Exercising Your Rights

To exercise any of your rights as set out above, please contact us by submitting a request using this form Please note that you will need to verify your identity before we can fulfil your request. Your request must: (i) provide sufficient information that allows us to reasonably verify that you are the person about whom we collected personal information or an authorised representative of that person; and (ii) describe the request with sufficient detail that allows us to properly understand, evaluate, and respond to it. We will only use personal information provided in a verifiable consumer request to verify the requestor’s identity or authority to make the request. We will respond to your verifiable request within any prescribed timelines. In some regions, there may be limitations on how often a request relating to personal information may be submitted.

Marketing and Your Rights

Marketing and exercising your right to opt-out of marketing emails and personalisation

In certain jurisdictions, you will need to expressly consent to receive marketing emails.

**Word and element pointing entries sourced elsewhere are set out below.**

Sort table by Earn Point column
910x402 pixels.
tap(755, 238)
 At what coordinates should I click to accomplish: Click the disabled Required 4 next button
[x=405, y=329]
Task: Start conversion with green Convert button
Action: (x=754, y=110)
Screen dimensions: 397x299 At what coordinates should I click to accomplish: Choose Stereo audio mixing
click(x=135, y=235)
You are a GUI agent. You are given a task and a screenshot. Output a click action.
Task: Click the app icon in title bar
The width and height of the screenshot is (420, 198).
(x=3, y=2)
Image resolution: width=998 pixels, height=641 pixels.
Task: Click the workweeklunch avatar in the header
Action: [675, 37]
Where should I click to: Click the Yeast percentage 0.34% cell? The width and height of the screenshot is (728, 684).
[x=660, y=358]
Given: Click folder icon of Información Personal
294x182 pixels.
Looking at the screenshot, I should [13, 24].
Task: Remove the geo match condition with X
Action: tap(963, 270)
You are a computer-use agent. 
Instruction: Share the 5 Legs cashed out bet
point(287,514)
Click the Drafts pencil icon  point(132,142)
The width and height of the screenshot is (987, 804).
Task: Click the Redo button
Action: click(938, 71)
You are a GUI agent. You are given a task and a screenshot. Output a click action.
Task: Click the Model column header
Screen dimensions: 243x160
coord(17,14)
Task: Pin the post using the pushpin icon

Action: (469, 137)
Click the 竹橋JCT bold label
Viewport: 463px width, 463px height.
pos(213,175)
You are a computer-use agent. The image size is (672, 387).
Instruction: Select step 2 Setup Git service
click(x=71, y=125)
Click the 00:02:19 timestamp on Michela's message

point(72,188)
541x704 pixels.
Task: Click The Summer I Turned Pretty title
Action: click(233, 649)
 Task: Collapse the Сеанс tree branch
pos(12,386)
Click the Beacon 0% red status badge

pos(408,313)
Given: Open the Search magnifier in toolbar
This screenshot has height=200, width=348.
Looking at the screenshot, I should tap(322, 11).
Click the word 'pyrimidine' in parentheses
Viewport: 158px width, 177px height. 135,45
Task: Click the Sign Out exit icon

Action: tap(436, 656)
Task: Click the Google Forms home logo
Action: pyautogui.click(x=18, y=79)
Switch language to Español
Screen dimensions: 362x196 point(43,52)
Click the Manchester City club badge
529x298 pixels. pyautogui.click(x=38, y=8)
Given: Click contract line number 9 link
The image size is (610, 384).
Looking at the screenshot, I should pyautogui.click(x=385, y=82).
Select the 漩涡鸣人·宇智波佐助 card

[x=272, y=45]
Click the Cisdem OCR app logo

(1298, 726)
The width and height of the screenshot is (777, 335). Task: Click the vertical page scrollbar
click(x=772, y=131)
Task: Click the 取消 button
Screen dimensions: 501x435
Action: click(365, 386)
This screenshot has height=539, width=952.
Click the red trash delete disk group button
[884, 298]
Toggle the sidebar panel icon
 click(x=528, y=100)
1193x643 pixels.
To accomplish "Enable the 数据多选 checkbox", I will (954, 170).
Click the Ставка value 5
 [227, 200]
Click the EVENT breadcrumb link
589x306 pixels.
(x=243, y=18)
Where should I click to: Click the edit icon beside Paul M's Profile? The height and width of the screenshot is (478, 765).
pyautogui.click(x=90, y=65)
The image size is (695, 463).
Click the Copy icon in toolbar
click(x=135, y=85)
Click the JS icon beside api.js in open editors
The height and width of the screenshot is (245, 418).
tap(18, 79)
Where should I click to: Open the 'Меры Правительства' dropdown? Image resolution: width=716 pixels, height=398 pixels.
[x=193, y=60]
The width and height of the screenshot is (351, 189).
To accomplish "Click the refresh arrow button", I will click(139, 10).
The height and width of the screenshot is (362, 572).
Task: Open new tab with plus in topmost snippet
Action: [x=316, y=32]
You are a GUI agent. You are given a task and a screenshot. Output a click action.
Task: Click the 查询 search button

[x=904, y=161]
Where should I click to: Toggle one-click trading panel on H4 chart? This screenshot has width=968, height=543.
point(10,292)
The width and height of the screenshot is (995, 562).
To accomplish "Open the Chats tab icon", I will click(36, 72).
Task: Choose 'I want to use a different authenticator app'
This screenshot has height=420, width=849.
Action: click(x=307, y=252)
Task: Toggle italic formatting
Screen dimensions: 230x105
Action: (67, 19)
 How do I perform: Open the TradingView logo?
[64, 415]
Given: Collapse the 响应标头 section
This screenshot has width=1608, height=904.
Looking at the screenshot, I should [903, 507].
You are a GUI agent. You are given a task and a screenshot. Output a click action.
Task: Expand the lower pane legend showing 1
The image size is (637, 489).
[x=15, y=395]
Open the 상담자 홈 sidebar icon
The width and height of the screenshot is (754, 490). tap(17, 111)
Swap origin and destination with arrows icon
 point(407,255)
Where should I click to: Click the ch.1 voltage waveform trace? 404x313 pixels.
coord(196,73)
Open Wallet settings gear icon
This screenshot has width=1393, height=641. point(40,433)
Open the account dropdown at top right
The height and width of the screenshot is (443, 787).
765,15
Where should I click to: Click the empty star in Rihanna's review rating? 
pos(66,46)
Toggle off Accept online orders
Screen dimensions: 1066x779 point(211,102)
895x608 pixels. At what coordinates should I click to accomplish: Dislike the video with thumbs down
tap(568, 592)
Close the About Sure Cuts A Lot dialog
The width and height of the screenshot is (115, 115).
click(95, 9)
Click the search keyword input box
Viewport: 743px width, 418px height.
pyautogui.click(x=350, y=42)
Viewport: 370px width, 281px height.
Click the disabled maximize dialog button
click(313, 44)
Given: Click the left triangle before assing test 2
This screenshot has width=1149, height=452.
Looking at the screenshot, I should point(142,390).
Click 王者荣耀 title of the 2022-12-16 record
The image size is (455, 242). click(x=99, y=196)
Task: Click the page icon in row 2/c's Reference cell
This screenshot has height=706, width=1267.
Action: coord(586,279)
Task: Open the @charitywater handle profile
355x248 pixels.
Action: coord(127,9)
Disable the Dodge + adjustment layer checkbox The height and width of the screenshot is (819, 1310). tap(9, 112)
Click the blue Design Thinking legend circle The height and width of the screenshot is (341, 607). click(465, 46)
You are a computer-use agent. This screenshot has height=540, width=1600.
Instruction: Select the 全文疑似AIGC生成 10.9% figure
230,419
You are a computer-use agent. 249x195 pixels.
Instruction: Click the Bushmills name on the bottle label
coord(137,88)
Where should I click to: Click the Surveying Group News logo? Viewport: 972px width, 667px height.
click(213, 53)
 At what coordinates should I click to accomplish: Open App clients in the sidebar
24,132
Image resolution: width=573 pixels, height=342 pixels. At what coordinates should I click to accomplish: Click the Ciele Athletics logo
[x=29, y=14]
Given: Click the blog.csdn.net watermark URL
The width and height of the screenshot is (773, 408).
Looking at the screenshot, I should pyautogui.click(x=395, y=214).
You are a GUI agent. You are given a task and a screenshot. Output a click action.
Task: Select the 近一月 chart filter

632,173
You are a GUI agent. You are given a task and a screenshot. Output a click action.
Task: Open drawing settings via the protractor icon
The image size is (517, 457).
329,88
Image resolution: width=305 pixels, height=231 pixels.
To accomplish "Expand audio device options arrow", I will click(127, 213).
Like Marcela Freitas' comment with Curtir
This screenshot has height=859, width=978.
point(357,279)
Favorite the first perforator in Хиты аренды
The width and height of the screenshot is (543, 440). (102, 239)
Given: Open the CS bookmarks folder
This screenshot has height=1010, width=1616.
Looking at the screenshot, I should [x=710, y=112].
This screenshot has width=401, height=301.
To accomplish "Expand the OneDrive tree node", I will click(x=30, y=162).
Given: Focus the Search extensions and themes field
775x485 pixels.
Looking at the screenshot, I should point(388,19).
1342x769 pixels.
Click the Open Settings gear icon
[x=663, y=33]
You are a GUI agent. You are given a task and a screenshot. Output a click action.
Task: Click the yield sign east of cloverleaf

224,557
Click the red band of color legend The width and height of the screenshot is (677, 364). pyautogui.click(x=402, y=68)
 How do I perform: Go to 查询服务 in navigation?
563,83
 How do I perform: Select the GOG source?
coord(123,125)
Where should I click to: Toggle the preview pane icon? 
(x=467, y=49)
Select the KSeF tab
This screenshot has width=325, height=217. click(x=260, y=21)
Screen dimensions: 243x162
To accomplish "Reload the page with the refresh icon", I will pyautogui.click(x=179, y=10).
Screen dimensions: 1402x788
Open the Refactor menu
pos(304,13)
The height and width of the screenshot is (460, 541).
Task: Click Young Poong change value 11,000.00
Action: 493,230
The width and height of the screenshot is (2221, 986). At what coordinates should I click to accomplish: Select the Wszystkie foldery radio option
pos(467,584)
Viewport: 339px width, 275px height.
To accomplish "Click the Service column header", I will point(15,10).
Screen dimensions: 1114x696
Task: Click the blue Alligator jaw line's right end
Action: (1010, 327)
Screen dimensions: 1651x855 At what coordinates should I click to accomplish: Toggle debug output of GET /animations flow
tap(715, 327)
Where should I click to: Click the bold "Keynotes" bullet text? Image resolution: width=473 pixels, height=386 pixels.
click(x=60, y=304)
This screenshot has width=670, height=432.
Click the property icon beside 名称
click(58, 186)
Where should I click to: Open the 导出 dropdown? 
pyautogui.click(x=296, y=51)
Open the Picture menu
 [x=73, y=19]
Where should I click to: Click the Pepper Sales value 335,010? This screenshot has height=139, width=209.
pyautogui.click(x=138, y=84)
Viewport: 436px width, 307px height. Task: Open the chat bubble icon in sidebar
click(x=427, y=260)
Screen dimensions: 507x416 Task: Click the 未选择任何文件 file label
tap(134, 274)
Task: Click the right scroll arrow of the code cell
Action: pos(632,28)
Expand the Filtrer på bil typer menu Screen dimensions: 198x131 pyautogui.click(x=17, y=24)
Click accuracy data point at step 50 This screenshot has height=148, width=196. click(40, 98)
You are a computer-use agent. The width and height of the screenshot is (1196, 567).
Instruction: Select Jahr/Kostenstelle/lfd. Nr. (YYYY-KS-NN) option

If you are an authenticated user on our website or user of our software and Services, we may provide you with a personalised experience based on your user behaviour.

In all jurisdictions, you can choose not to receive such communications at any time by clicking on marketing opt-out links in any electronic marketing materials we send you, by making a request to using the contact details set out in the “Contacting Us” section of this Notice, or, in relation to certain third party advertisements, by exercising your rights related to cookies as explained in our Cookie Notice.

Third-party marketing/sale of Personal Information

We do not share or sell your personal information to third parties for the third party to use for their own marketing or other purposes.

9) UPDATES TO THIS NOTICE

The “LAST UPDATED” legend at the top of this Notice indicates when this Notice was last revised. Any changes will become effective when we post the revised Notice.